Class Activation Mapping: Unveiling The Visual Story

10 min readMar 29, 2024

Deep learning models often outperform traditional machine learning methods in complex tasks. However, they come with a significant limitation: interpretability.

Deep learning models’ predictions are notoriously difficult to interpret. This lack of transparency makes it challenging to understand the reasons behind the model’s decisions, thus reducing its trustworthiness. Researchers have proposed several methods to address this issue, including Class Activation Mapping (CAM). CAM’s application is widespread in convolutional neural networks (CNNs), the preferred architecture for computer vision tasks.

In this article, we will explore the importance of CAM in CNNs, learn the theory behind CAM, and learn how to implement it in code. So, without further ado, let’s get started!

Why Do We Need Class Activation Mapping?

CNNs are neural networks commonly applied to solve various computer vision tasks, including image classification, image segmentation, object detection, and pose estimation.

However, CNNs are often perceived as black boxes. We feed them input data, and they produce predictions based on the tasks they’ve been trained for. Understanding their decision-making process can be incredibly challenging because CNNs typically consist of multiple layers with complex interactions.

On the other hand, interpretability is very crucial in all machine learning models to ensure its trustworthiness. In the context of CNNs, it’s important to verify that the model focuses on the correct regions of an image when making predictions.

Let’s say that we develop an autonomous vehicle system. Suppose we build an image classification model to identify objects on the street. The vehicle will then act based on the objects predicted by the model. In such situations, it’s important to ensure that the model correctly identifies the relevant regions of the image when making predictions; otherwise, the vehicle may malfunction.

CAM is an early method designed to address this problem. It allows us to investigate the regions of an image that influence the model’s predictions.

As shown in the heatmap above, implementing CAM highlights the regions around the zebra and car as more significant than other image parts. The heatmap’s intensity corresponds to the region’s importance for the model’s prediction. Therefore, this method improves the transparency and trustworthiness of the model.

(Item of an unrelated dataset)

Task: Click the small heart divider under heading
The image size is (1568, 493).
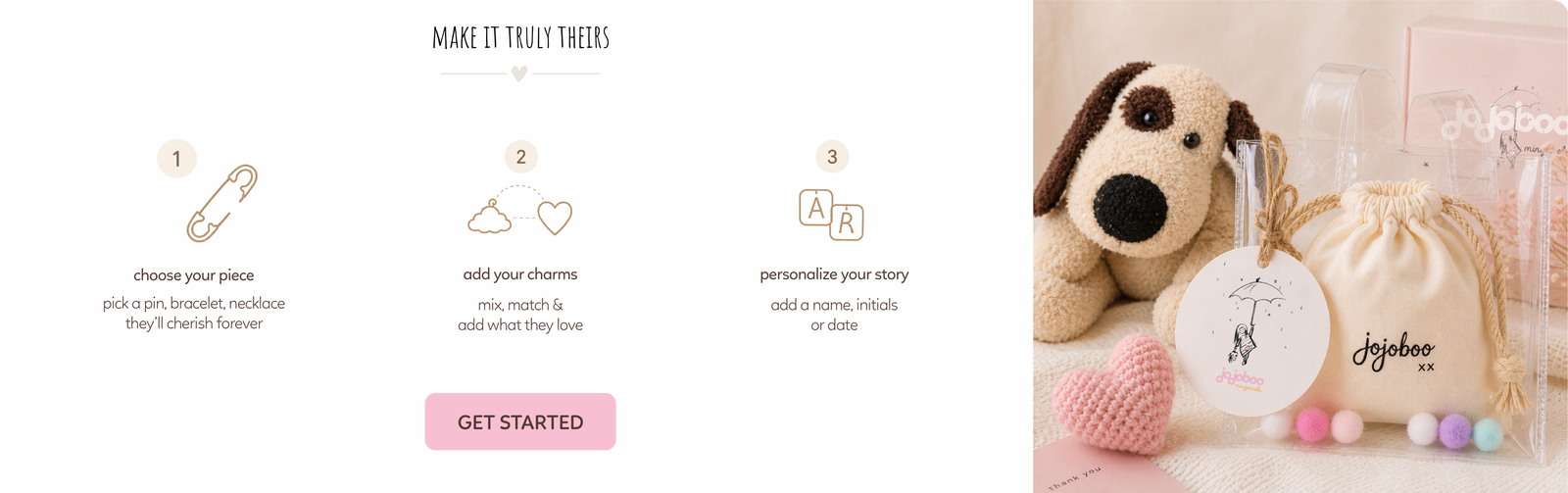Action: click(x=519, y=74)
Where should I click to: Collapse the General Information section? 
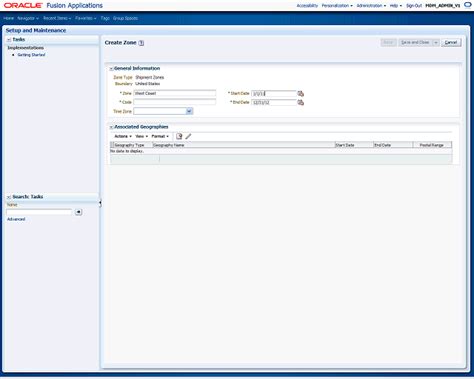pos(111,69)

Class Activation Map Explained

Before diving into how CAM works, let’s review the typical architecture of CNN-based models. CNN-based models consist of multiple convolutional layers, as shown in the image below. As the input image passes through each convolutional layer, its dimensions decrease while the number of features increases.

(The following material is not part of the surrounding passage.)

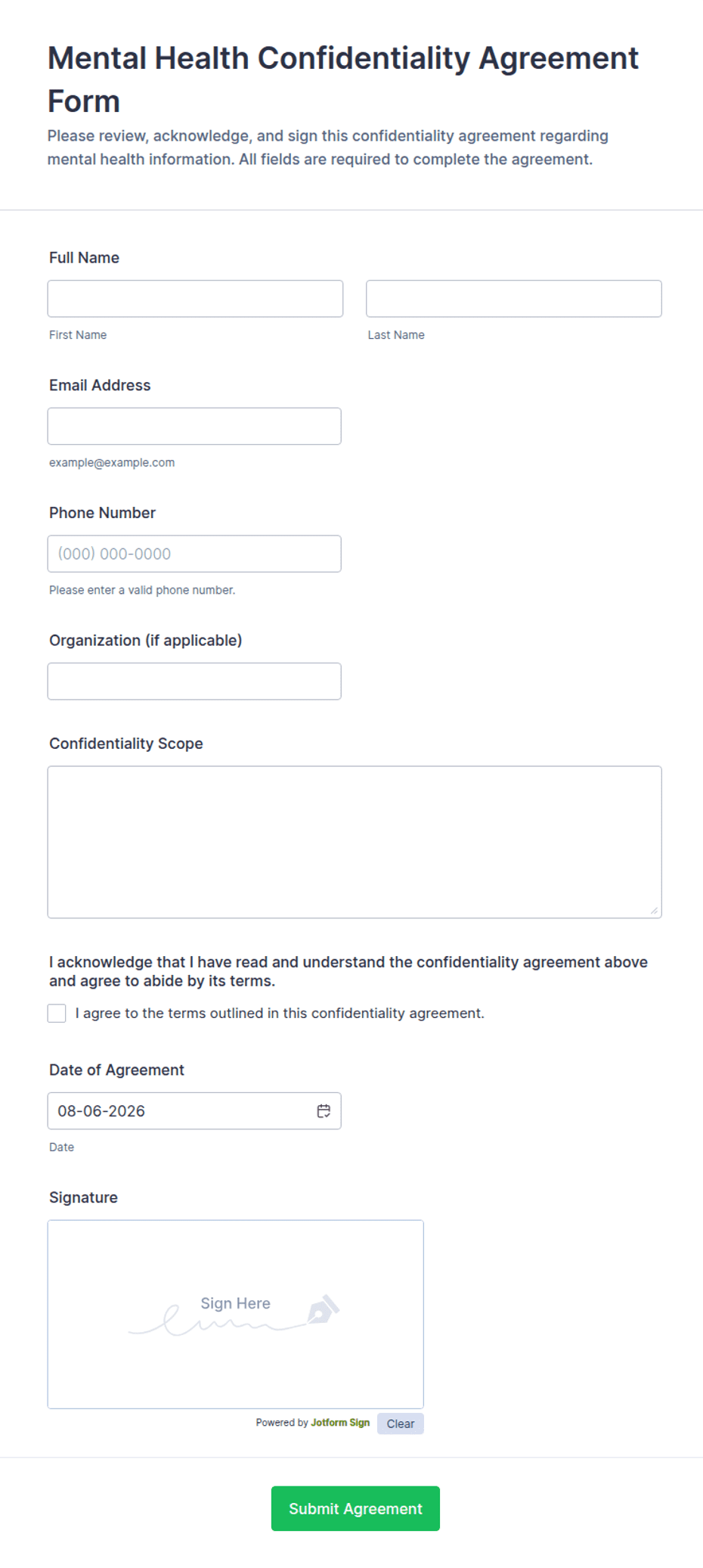This screenshot has height=1568, width=703.
Task: Focus the Email Address field
Action: coord(194,426)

After passing through the final convolutional layer, the values within each feature map are aggregated using the global average pooling layer (GAP). Following the GAP layer, each feature map is represented by a single scalar value. Next, these values are fed into a final feed-forward layer to produce the model’s prediction.

So, how do we derive the CAM from this process?

The predictions of CNN-based models are generated within the final feed-forward layer. Within this layer, the value of each feature map is multiplied by its weight for a specific class and then summed to yield the final value for that class. Here’s the intuition behind the weight of each feature:

If the weight > 0, the corresponding feature increases the likelihood that our input image belongs to a particular class.
If the weight = 0, the corresponding feature has no impact.
If the weight < 0, the corresponding feature decreases the likelihood that our input image belongs to a particular class.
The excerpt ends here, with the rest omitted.